From the line containing "The width and height of the screenshot is (670, 388)." down to the line containing "Given: Click the Emissivity input field" in the records below, reproduce every line exactly, ends included, and omit all others.

(Beginning of DATASET EXTRACT)

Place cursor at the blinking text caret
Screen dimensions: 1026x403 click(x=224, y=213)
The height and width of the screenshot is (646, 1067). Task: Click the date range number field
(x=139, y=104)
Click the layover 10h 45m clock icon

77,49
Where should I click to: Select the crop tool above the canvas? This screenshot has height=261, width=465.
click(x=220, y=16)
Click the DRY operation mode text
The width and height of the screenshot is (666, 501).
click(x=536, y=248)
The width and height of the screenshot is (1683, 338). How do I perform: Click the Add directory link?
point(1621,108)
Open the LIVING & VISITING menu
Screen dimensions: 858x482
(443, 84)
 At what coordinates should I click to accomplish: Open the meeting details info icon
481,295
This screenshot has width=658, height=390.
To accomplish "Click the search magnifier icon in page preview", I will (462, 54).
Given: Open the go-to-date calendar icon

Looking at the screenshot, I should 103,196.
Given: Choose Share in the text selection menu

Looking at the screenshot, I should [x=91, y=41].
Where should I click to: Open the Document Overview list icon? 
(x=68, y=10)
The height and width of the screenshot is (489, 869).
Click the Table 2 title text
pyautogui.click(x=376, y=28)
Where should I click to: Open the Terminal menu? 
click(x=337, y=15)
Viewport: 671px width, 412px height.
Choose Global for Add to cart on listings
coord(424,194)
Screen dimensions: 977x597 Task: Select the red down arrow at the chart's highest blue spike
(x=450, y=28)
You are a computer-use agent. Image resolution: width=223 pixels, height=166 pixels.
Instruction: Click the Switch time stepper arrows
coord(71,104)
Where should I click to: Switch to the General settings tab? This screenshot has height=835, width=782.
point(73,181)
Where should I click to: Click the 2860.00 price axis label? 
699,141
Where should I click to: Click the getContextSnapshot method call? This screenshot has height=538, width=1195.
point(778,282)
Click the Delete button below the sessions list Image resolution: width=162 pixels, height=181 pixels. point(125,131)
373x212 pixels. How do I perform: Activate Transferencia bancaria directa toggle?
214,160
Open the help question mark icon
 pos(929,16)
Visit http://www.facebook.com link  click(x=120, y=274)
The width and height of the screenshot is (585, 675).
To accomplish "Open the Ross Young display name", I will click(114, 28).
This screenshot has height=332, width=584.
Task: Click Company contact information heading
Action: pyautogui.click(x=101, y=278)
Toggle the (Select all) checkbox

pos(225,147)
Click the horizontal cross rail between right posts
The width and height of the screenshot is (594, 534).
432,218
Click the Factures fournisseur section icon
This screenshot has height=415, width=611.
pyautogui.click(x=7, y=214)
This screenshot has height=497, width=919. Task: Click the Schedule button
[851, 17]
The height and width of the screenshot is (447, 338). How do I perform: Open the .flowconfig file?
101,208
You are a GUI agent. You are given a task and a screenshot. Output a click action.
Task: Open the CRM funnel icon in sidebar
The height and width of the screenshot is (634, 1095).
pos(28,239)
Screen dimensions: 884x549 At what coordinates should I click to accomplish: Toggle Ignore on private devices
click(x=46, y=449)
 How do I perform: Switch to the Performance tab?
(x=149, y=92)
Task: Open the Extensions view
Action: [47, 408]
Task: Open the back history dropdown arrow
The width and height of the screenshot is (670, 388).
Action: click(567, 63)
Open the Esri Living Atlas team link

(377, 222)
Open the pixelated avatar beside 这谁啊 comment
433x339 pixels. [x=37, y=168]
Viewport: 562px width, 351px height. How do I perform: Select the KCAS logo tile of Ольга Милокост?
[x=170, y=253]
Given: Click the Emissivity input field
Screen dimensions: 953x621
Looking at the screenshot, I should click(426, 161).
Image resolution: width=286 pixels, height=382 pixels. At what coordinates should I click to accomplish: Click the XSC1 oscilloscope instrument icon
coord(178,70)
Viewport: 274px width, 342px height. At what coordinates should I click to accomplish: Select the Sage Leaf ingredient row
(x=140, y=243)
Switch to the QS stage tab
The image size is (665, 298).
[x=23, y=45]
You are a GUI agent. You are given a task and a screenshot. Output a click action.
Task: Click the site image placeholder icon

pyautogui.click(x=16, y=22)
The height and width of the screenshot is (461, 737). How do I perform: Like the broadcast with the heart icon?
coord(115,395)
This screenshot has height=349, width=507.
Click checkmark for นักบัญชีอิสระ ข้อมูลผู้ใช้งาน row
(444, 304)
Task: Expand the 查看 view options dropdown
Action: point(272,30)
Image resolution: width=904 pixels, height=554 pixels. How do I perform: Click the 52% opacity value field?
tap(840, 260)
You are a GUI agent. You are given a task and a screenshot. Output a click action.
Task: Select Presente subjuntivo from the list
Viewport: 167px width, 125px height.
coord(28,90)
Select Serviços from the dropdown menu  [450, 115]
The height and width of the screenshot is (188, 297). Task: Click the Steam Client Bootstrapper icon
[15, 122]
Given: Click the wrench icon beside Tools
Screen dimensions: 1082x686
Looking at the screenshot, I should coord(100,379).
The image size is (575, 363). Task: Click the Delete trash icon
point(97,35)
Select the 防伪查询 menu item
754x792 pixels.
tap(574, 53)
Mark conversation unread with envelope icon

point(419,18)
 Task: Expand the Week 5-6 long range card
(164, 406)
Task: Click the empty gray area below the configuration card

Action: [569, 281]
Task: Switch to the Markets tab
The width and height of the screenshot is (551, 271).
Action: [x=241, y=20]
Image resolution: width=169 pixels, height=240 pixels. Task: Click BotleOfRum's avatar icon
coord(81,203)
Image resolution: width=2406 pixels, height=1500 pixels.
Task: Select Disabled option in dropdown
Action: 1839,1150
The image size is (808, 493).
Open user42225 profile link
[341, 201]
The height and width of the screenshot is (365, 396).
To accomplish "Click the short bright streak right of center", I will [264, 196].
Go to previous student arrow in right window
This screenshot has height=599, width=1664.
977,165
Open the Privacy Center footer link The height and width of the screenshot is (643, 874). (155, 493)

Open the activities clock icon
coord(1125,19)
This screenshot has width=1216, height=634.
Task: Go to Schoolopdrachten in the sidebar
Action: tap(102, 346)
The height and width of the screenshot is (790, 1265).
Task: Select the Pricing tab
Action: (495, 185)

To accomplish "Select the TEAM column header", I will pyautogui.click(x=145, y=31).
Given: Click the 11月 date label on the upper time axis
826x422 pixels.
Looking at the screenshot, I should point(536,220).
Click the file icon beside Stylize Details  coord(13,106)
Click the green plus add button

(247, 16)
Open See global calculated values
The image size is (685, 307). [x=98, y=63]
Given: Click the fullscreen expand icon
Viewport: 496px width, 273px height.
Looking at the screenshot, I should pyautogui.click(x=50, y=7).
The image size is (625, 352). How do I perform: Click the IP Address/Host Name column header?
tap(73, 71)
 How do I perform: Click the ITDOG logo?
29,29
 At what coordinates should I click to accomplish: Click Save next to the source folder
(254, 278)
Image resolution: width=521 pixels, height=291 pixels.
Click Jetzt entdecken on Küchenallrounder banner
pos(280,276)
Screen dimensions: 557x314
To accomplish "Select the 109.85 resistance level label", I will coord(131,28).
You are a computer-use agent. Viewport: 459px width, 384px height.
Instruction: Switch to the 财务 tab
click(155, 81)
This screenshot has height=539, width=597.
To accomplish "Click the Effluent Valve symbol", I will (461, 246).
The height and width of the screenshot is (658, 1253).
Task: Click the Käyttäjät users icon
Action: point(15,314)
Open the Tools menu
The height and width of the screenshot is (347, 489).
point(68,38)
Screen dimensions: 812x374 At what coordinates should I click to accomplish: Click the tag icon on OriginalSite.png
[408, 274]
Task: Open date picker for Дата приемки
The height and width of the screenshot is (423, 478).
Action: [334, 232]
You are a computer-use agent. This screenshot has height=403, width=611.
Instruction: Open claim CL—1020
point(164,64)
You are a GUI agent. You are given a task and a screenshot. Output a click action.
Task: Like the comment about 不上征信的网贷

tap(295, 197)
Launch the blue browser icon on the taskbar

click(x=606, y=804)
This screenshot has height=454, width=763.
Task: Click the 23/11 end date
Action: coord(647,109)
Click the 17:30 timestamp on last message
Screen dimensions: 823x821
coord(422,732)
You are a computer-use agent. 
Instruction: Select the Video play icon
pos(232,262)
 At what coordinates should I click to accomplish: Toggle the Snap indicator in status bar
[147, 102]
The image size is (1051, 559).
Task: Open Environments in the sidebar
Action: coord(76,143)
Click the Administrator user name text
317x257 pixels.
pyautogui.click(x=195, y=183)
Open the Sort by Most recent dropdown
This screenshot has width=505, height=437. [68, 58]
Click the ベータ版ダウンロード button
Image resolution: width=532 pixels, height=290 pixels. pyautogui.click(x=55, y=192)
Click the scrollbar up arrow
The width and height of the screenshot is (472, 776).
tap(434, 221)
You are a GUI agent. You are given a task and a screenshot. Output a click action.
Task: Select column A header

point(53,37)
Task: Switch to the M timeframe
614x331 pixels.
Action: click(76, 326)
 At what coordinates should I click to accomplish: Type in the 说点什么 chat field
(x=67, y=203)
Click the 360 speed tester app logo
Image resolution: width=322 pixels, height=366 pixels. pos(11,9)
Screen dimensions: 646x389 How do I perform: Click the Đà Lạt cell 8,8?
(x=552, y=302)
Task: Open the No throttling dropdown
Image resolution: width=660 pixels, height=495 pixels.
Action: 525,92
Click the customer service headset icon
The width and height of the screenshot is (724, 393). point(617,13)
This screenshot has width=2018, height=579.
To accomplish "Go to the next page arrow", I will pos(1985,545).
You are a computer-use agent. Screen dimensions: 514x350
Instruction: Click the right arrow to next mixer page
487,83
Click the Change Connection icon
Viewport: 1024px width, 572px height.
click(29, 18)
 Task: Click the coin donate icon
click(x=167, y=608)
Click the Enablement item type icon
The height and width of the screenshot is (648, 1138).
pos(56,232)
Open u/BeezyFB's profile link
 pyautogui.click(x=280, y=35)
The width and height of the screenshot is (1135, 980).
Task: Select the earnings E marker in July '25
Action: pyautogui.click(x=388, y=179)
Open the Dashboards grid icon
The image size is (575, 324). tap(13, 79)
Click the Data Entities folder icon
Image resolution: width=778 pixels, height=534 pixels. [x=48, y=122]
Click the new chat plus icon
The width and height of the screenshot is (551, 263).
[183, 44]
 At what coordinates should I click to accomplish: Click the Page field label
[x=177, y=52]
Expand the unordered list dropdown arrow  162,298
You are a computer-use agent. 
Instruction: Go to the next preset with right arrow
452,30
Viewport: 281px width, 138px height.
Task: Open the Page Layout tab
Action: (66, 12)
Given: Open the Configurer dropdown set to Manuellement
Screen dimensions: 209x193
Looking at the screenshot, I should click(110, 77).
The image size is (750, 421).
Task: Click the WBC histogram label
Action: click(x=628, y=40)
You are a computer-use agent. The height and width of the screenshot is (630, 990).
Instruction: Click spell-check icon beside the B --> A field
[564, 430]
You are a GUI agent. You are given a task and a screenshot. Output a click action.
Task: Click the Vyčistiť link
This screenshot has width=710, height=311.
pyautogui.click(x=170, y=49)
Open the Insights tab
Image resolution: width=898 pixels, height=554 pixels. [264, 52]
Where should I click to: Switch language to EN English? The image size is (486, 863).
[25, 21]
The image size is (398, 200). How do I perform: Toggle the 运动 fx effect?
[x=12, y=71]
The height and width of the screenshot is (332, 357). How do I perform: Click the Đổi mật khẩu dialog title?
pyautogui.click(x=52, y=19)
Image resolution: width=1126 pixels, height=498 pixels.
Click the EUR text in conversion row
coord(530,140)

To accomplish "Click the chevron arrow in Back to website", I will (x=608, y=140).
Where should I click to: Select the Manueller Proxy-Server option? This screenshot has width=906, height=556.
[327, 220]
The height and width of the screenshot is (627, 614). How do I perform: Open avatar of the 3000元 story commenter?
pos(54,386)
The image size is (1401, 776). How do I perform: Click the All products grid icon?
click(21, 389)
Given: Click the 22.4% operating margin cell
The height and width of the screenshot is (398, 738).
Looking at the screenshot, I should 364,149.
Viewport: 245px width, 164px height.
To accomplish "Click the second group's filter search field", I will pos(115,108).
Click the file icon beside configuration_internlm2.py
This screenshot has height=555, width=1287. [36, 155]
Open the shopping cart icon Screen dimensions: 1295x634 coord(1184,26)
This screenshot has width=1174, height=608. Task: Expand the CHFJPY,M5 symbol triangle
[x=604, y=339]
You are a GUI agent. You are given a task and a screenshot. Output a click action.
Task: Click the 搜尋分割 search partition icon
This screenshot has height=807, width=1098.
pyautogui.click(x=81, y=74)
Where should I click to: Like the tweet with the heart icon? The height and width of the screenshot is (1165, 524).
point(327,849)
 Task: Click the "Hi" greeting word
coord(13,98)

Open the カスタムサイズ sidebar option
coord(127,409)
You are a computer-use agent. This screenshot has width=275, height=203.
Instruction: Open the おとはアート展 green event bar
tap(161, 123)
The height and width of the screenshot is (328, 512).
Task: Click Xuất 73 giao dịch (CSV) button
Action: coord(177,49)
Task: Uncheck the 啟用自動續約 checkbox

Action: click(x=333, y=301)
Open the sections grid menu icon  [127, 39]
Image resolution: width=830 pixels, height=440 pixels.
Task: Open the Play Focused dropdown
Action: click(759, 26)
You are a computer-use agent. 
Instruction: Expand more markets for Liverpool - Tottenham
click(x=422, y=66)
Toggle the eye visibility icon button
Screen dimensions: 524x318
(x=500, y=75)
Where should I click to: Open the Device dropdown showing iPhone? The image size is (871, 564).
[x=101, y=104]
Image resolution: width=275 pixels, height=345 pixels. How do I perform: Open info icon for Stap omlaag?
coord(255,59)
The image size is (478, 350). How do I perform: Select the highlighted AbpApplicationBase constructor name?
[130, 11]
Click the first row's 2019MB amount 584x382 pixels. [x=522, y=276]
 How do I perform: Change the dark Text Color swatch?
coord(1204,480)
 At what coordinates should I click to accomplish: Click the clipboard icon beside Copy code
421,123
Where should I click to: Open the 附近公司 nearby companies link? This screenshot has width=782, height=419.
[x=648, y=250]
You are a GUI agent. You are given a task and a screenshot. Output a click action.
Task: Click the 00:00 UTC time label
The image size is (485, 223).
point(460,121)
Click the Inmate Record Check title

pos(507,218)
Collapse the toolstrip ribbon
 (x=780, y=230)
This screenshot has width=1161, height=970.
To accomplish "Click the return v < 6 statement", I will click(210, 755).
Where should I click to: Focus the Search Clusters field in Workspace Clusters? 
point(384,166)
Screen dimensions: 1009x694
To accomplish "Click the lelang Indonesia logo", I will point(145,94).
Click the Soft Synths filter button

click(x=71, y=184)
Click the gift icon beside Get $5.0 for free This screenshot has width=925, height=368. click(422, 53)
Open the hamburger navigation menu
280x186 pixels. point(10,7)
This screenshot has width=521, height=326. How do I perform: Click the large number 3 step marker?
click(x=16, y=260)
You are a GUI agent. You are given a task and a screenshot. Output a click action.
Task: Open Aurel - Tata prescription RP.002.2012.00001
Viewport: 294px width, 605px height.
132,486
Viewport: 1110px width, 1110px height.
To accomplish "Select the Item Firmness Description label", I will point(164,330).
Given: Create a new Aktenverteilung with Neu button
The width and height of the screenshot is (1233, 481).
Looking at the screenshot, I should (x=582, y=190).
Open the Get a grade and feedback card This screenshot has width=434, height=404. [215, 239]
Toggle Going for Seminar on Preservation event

(End of DATASET EXTRACT)

**EXERCISE RESPONSE:**
The width and height of the screenshot is (670, 388).
Action: click(567, 63)
Open the Esri Living Atlas team link

(377, 222)
Open the pixelated avatar beside 这谁啊 comment
433x339 pixels. [x=37, y=168]
Viewport: 562px width, 351px height. How do I perform: Select the KCAS logo tile of Ольга Милокост?
[x=170, y=253]
Given: Click the Emissivity input field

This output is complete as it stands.